[Start of Attachment]

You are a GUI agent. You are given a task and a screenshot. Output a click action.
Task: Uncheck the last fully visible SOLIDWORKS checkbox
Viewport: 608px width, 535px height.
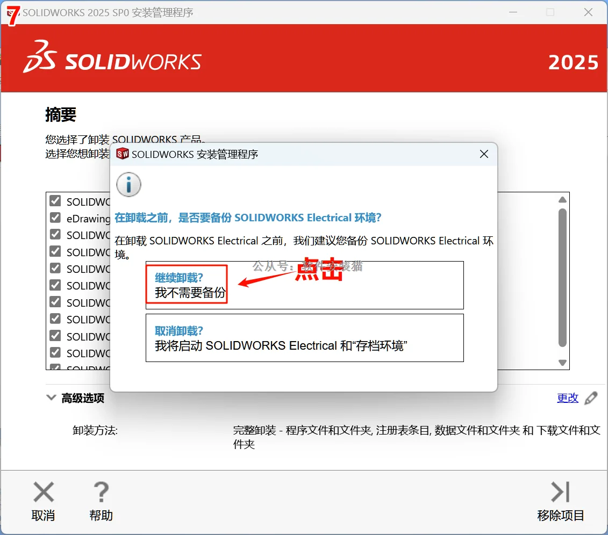click(x=54, y=353)
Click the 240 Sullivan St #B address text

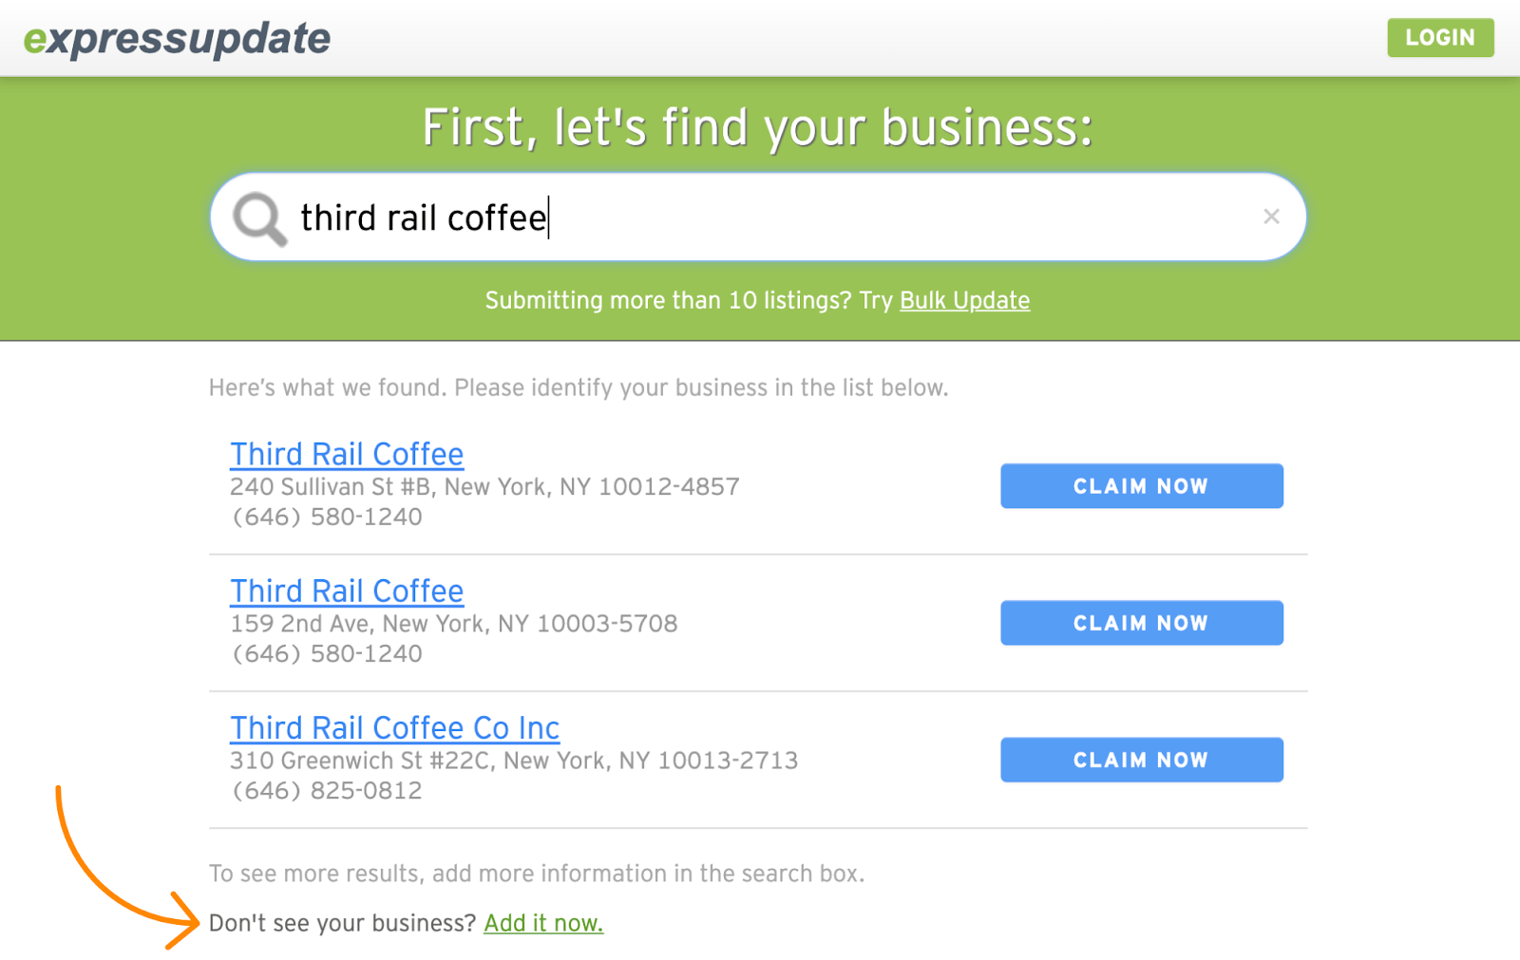click(x=485, y=487)
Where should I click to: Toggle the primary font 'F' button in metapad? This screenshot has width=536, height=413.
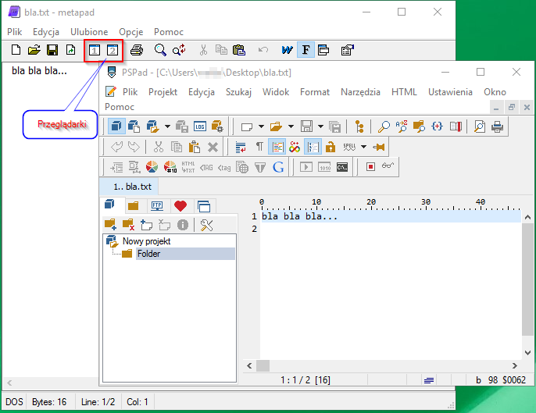coord(306,50)
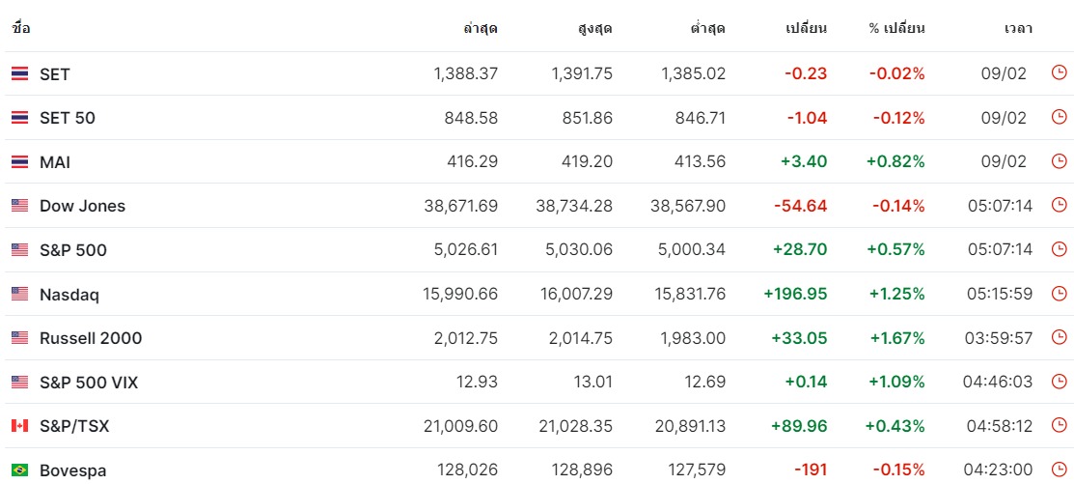Click the Thai flag beside SET 50
Screen dimensions: 1074x484
tap(20, 118)
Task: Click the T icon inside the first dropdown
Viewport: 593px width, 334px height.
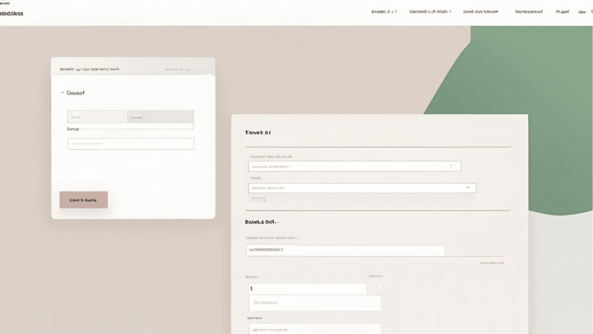Action: pyautogui.click(x=452, y=166)
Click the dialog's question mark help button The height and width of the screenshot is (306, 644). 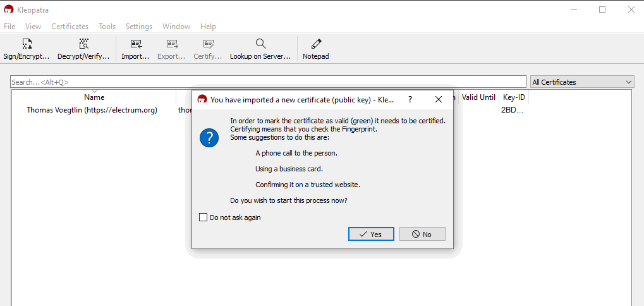click(x=410, y=99)
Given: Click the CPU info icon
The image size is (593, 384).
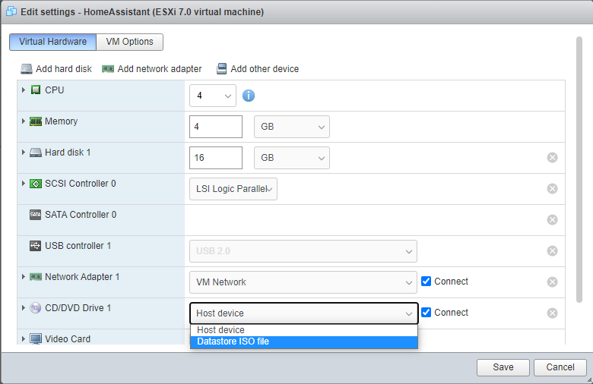Looking at the screenshot, I should click(248, 96).
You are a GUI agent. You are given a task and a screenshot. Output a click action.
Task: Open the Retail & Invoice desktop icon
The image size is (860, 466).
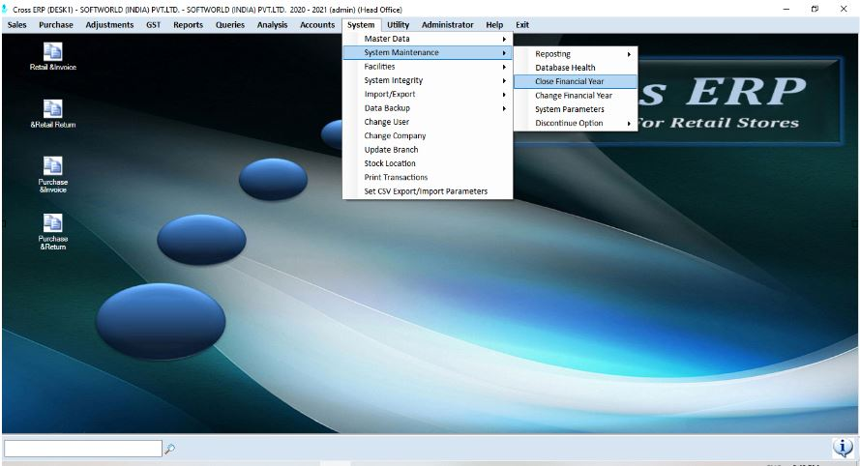[x=53, y=52]
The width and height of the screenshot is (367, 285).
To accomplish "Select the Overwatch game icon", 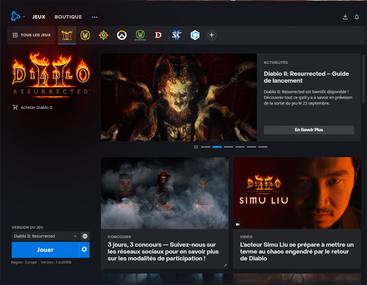I will point(122,35).
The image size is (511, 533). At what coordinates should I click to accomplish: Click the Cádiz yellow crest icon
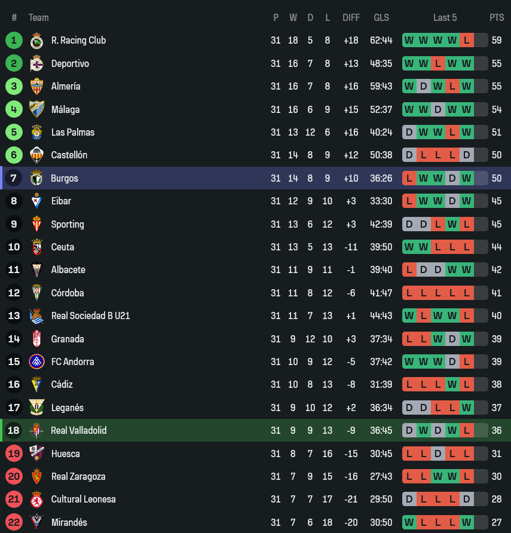tap(36, 384)
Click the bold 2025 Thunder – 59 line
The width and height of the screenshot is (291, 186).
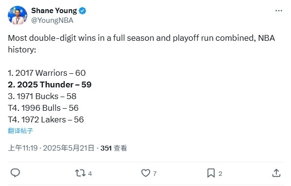coord(50,85)
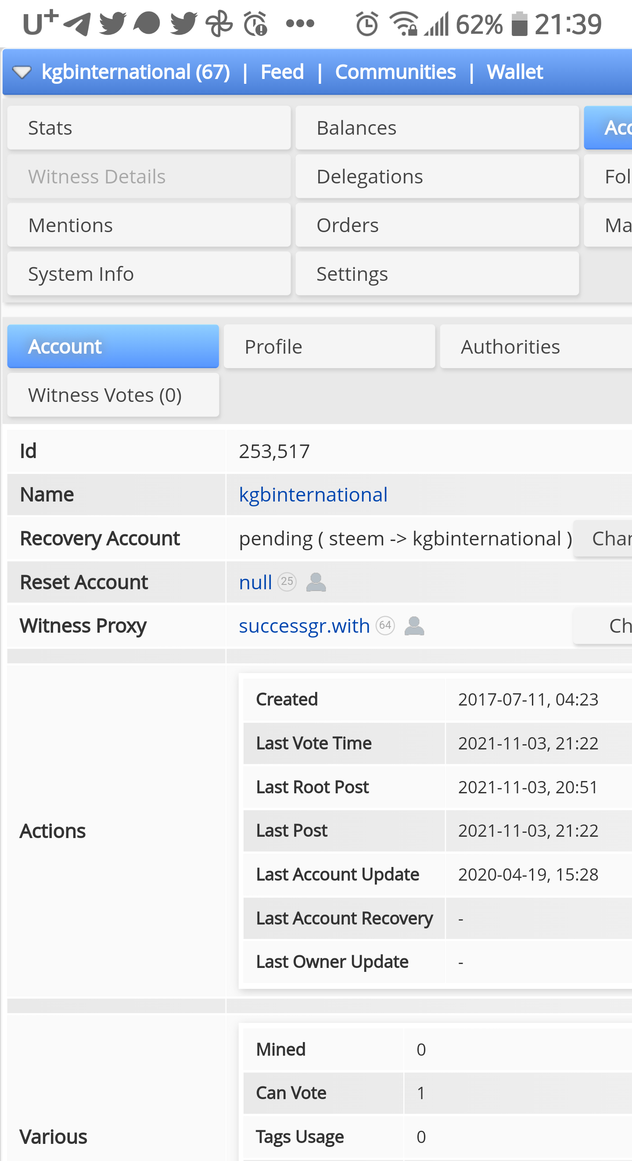Click reputation badge 25 beside null

pos(287,582)
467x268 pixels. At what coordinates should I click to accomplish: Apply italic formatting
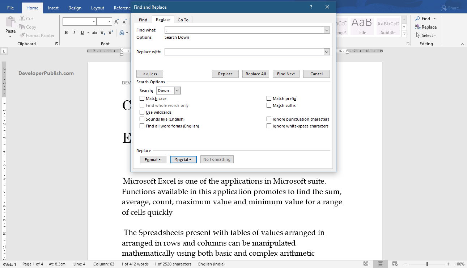(74, 32)
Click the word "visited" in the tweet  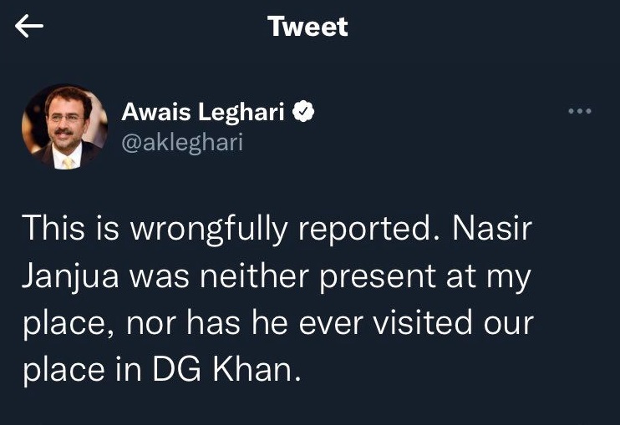point(423,322)
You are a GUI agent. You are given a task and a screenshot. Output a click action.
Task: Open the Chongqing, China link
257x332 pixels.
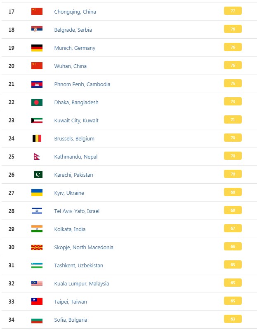(75, 12)
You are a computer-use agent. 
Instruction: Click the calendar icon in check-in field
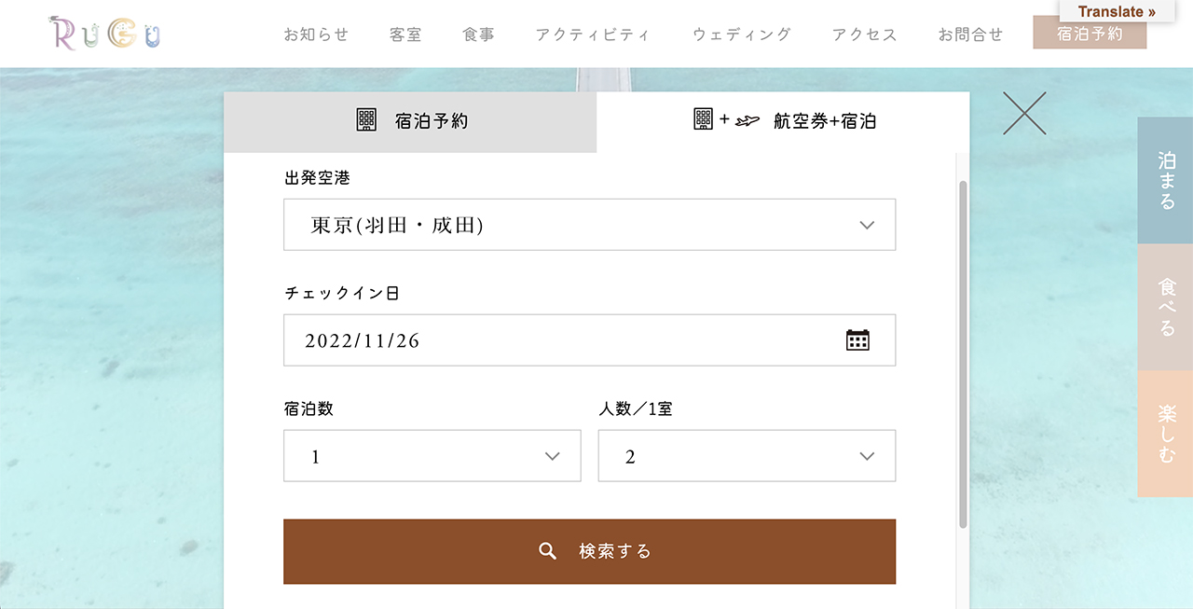(857, 340)
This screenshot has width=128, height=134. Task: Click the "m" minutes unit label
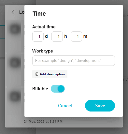[x=85, y=37]
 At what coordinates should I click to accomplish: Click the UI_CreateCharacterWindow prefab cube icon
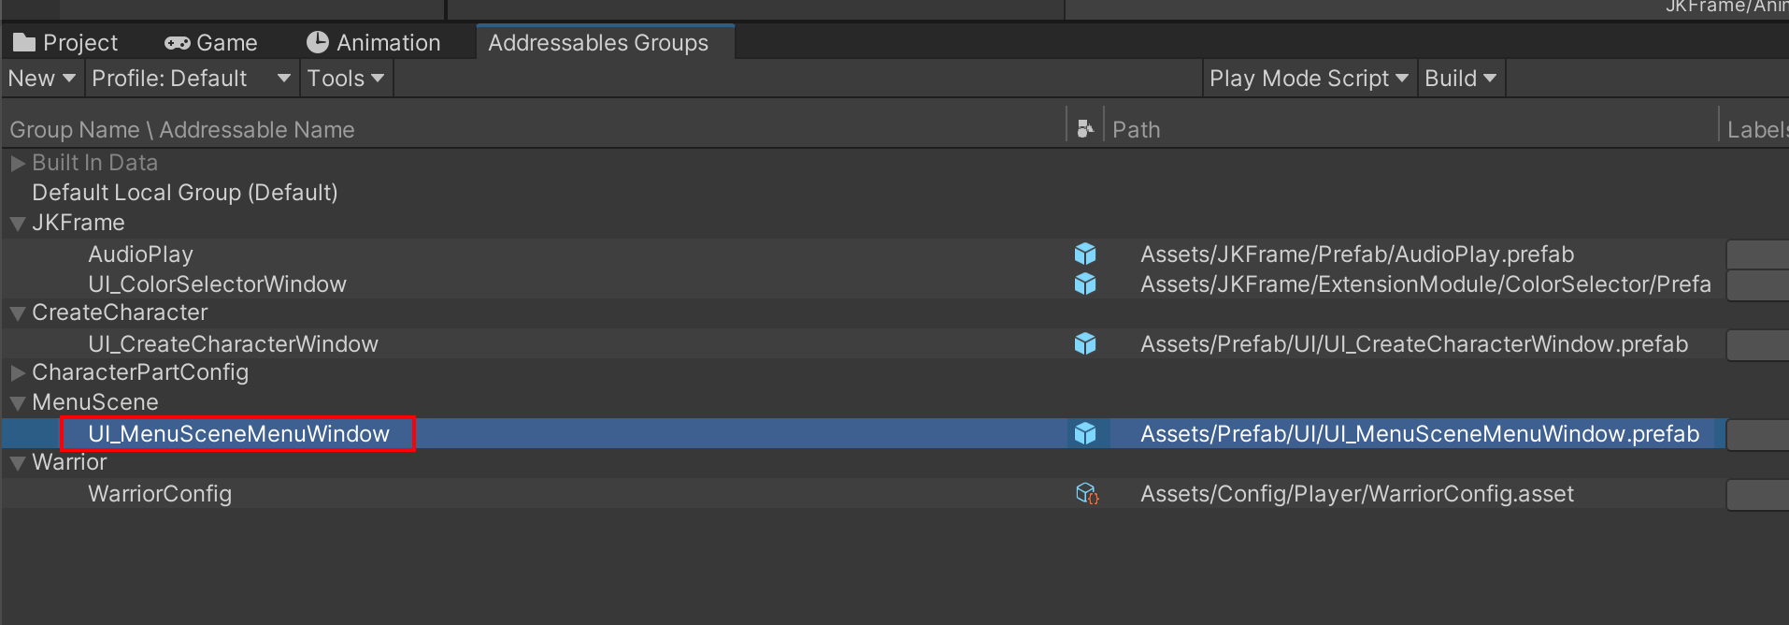click(x=1084, y=343)
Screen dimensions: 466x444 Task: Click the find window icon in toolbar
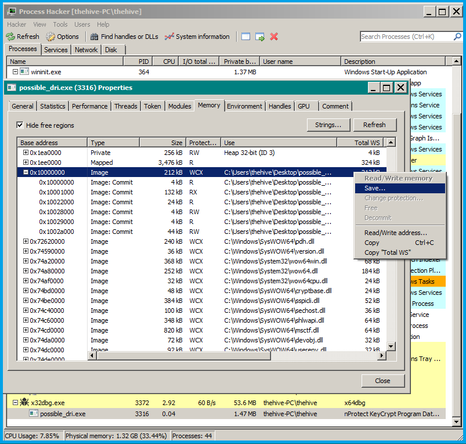(x=246, y=37)
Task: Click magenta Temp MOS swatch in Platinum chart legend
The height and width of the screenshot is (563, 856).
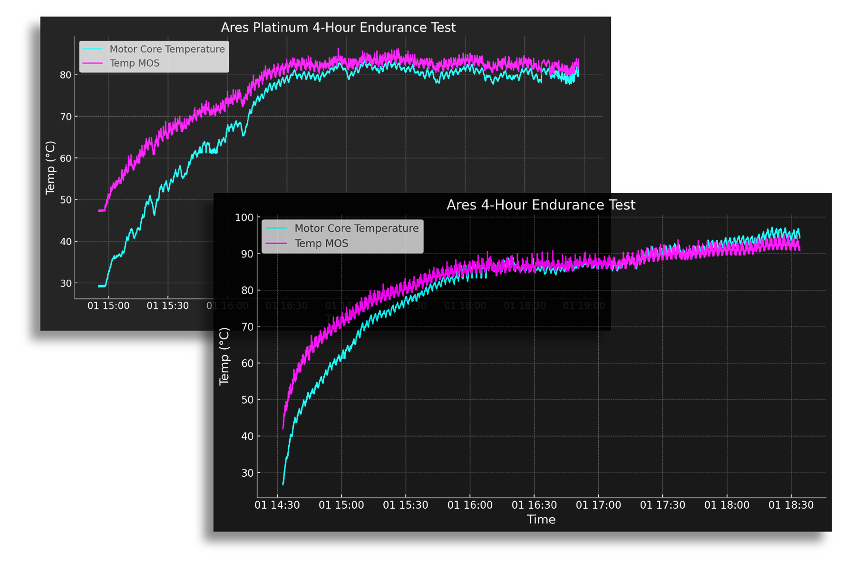Action: click(x=93, y=63)

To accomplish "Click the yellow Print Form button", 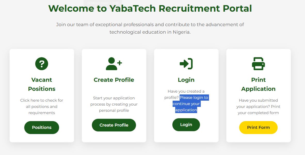I will [258, 127].
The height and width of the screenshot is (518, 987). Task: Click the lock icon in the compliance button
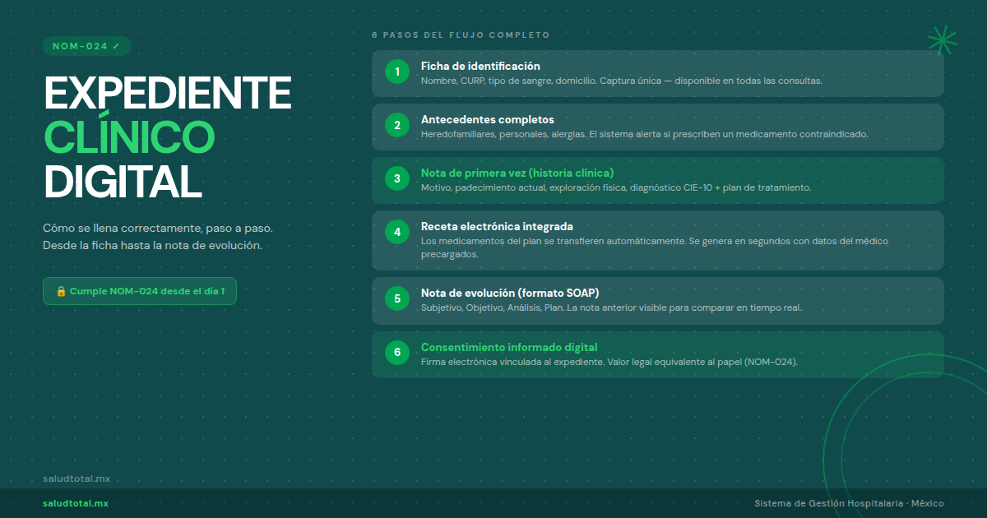(61, 292)
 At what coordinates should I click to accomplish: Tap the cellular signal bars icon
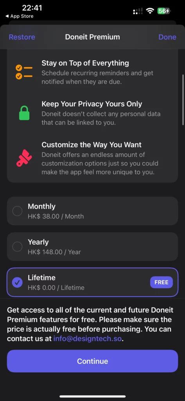tap(138, 11)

[End of Attachment]

Find the word "Open" in the records and pull out each line that has it.

» **Result below**:
Task: Open the Retail & Invoice desktop icon
Task: Open the Chongqing, China link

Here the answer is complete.